There’s a cafe near my place (Mate Latte) that makes a decadent spinach, ricotta and sweet potato pie. Theirs is baked in a rich, buttery crust, which I love, but I wanted something a little more baby-friendly. Tiny tummies can fill up quickly on empty calories so I ditched the pastry and incorporated their 3 key ingredients into a veggie ‘shepherdless’ pie.
Serves a family of 4, with left overs
Ingredients
- 3 medium sweet potatoes, washed and cut into rounds
- 2 x 10 ounce bags of spinach, washed, stemmed and chopped
- 1 large leek, white and light green parts only, chopped
- 2 tablespoons extra virgin olive oil
- 1 tablespoon unsalted butter (optional)
- 1 x 475 gram container of ricotta cheese
- 1 teaspoon fresh chopped thyme
- nutmeg to taste
- fresh cracked pepper
- You’ll also need a 2.3 litre or 12.5 quart baking dish (I didn’t have one handy so I made 2 smaller dishes)
Preparation
- Preheat oven to 350 Fahrenheit.
- Steam sweet potato rounds until they pierce easily with a fork and the skins start to separate slightly. Let cool then slip skins off. Conserve water from steaming.
- While sweet potato is steaming, heat olive oil over medium heat and sauté the leeks until soft and translucent. add the chopped spinach and season with nutmeg and fresh cracked pepper to taste. Cook until the spinach has wilted then set aside.
- In a medium mixing bowl, combine the ricotta and fresh thyme then set aside.
- In a large bowl or pot, use a potato masher to mash the sweet potato until smooth. Add the butter, if using, and a few tablespoons of the reserved potato water to help smooth things out. Season with fresh cracked pepper and set aside.
- In a baking dish, layer the spinach mixture, followed by the ricotta and finally the sweet potato mash. Bake in the oven for 15 minutes, then set the oven to broil for 2 minutes to lightly brown the top. Remove from oven and let stand for 10 minutes before serving.
This is a fun meal to make that’s colourful and tasty. It yields a lot of food so our small family of three got to enjoy it one day for dinner and the next day for lunch. It’s good for you too. This dish is an excellent source of vitamin A, vitamin C, folate and iron. It’s also high in protein and fiber plus it’s a source of calcium.
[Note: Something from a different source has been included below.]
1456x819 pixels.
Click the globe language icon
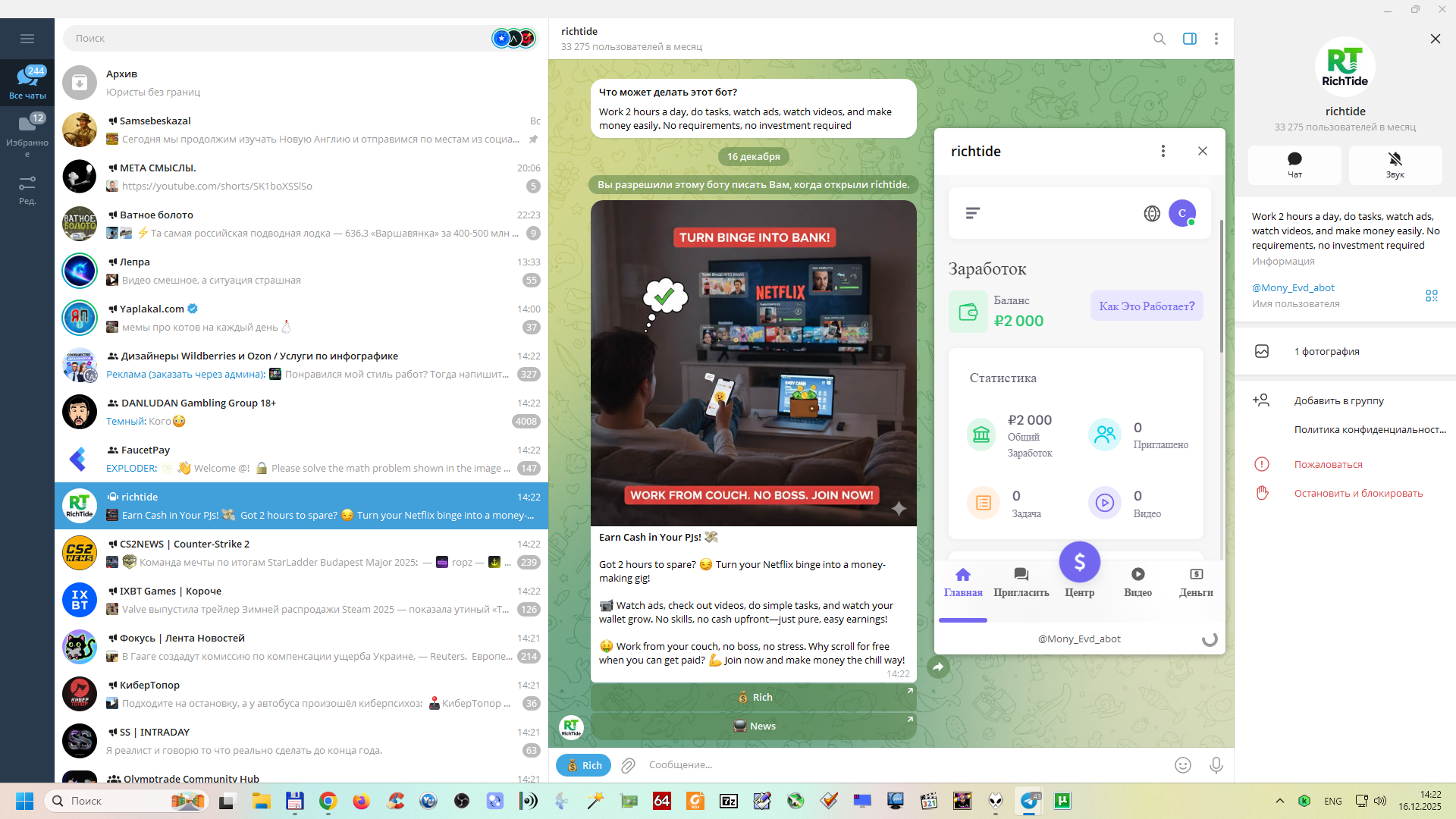[1151, 214]
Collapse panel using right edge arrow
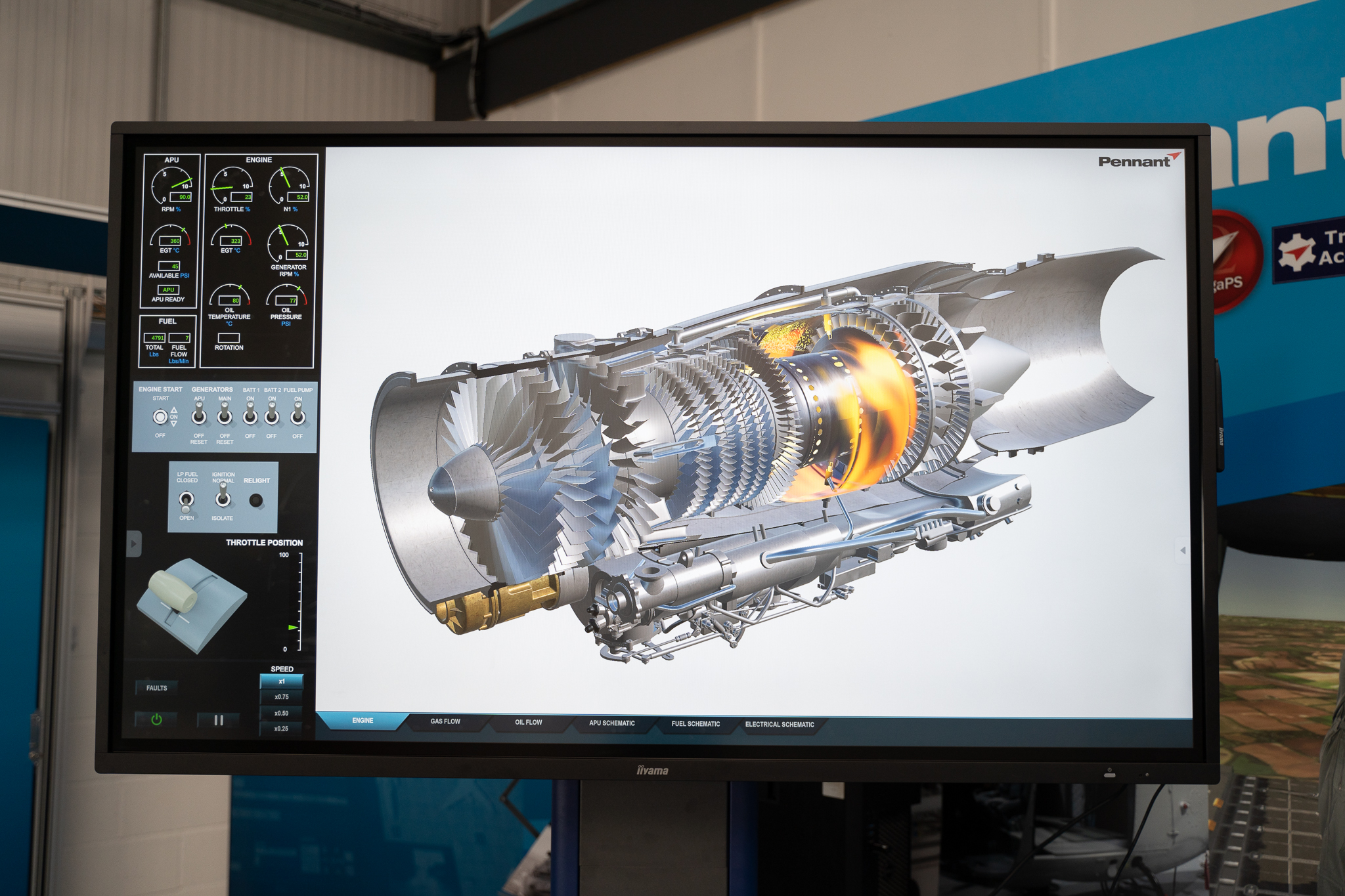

Wow this looks delicious!! And I absolutely love sweet potatoes – definitely will be giving this a try.
Awesome – let me know how it goes. You’ll notice I didn’t include any salt in the recipe – that’s because my 11-month old was eating it too. To make it more big-kid and adult-friendly, salt to taste!
Our family loved this (even my meat-loving husband). I used onions instead of leeks and I left the skins on the sweet potatoes for extra nutrients. When blended, you can’t even tell that the skins are there. My picky 2 yr old devoured this pie. It will definitely be a weekly staple in our house. Thanks Jenn!
Thanks for sharing, Sara. I’m happy it was a hit!